Entertainment

'Batman Returns' Screenwriter Regrets How Batman Killed

Warner Bros.

In 2017, comic book fans get pretty riled up when their favorite superheroes behave unlike themselves on the big screen. Last year, a vengeful Batman let bodies hit the floor in Zack Snyder’s Batman v Superman: Dawn of Justice, but it wasn’t the first time the Caped Crusader went for the kill. In 1992’s Batman Returns, Batman let a poor dude blow up in a Gotham City sewer. Now, 25 years later, screenwriter Daniel Waters says the scene wasn’t in his script.

“Batman killing the clown by throwing his bomb back at him, that wasn’t in my draft,” Waters told The Hollywood Reporter in a new retrospective interview.

But Waters feels differently about Batman’s famous No Kill rule than most fans do. “To me, if he’s going to kill somebody, it better be worth it. It should mean something. So, when he’s killing people in a devil-may-care way, it’s a little grating.”

Waters thinks there are times when Batman should put his principles aside and kill evildoers for the greater good. His example: 2008’s The Dark Knight, written by Jonathan and director Christopher Nolan. “Batman not killing Heath Ledger at the end of The Dark Knight after proving he can get out of any prison, it’s like ‘Come on. Kill Heath Ledger,’” Waters said.

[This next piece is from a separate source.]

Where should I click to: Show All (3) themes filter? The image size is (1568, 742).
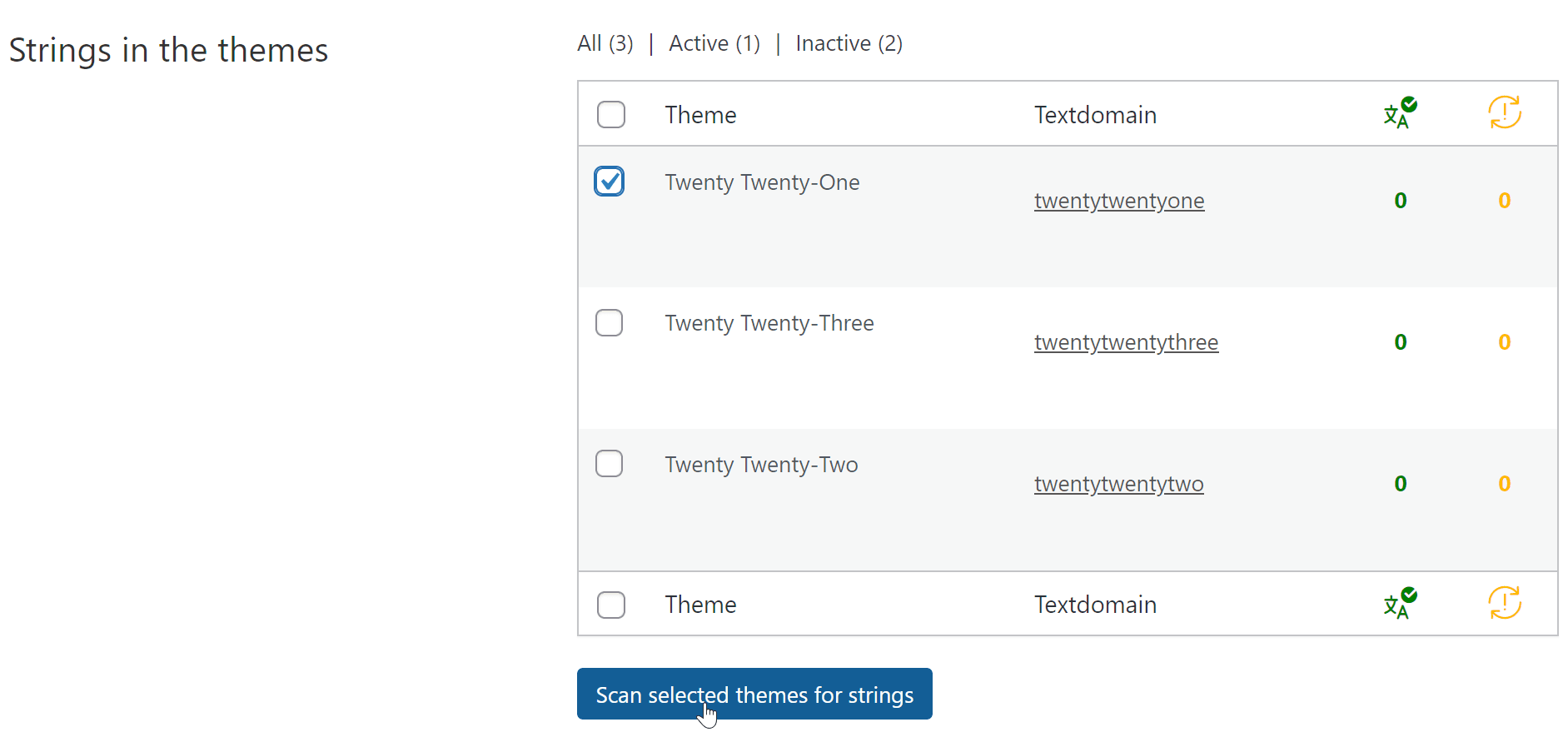coord(605,43)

Although killing was controversial to Bat-fans — despite the fact Batman did kill criminals very early in his comic book history — Warner Bros. didn’t push back on Tim Burton from pursuing his vision of “a different type of superhero” movie. “At the time, it felt like we were exploring new territory and it’s probably quite tame compared to now,” Burton said.

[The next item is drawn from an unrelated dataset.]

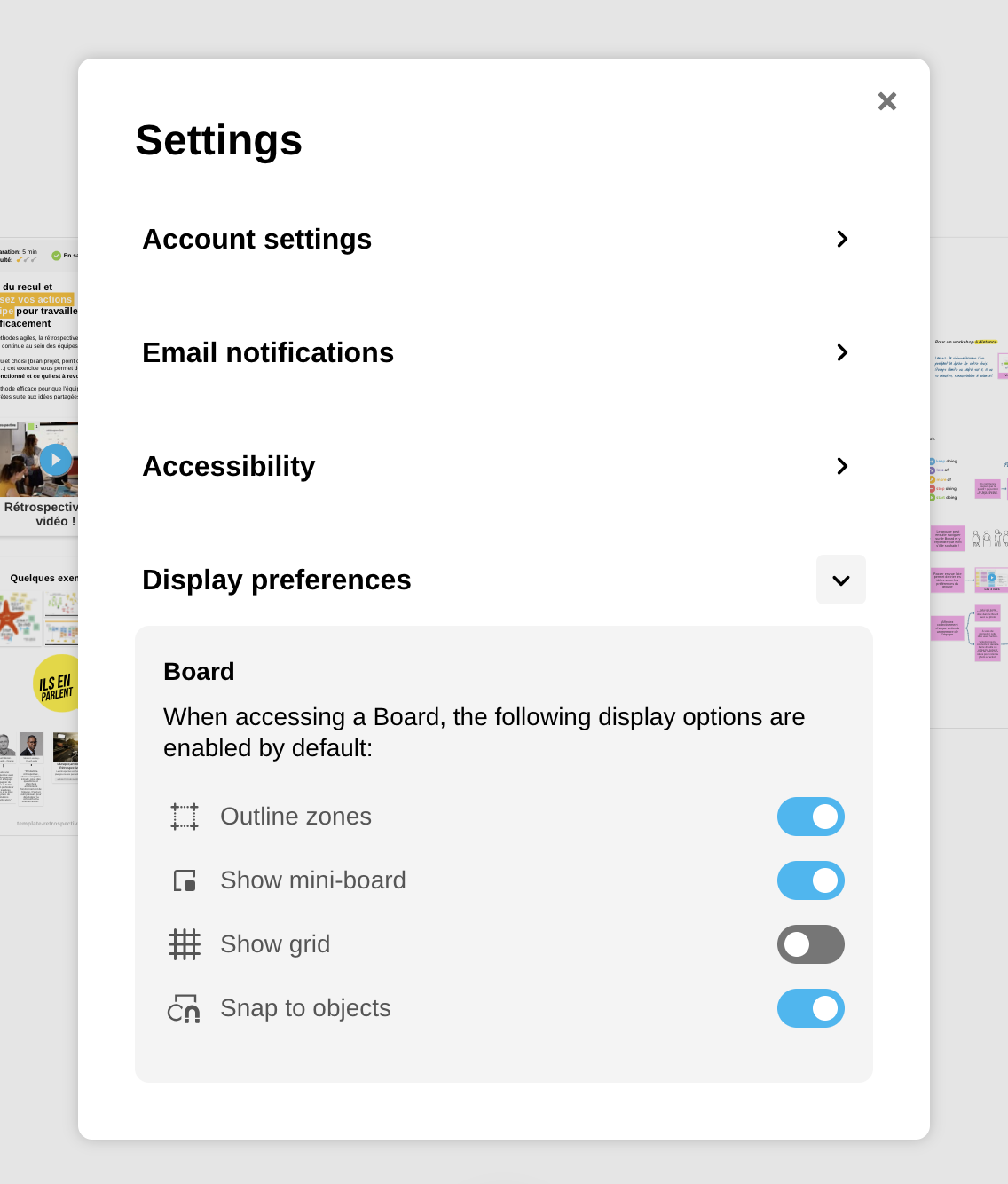The height and width of the screenshot is (1184, 1008).
Task: Turn off the Show mini-board switch
Action: coord(810,880)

He added: “I think that everybody was on board with the fact that these were going to be a different type of superhero movie. Because it felt new at the time, they really didn’t know what to say about it.”

Violence wasn’t the only thing different to the original script. In Waters’s draft, Batman/Bruce Wayne did a lot more talking, but Michael Keaton cut them out in favor of physical acting. “My version of the script had more a lot more Batman and Bruce Wayne speeches,” Waters said. “Michael Keaton would go through the script and say, ‘Hey, that’s a great line, but you gotta cut it. This is a good speech, but you gotta take it out.’ He wanted to have very minimal dialogue, especially in the Batsuit. When I saw the final film, I realized he was exactly right.”

To Keaton, he preferred letting the suit do the talking. “Once I realized how powerful the suit was in terms of an image on screen, I just used it,” Keaton said.

Batman will return to the big screen on November 17 in Justice League.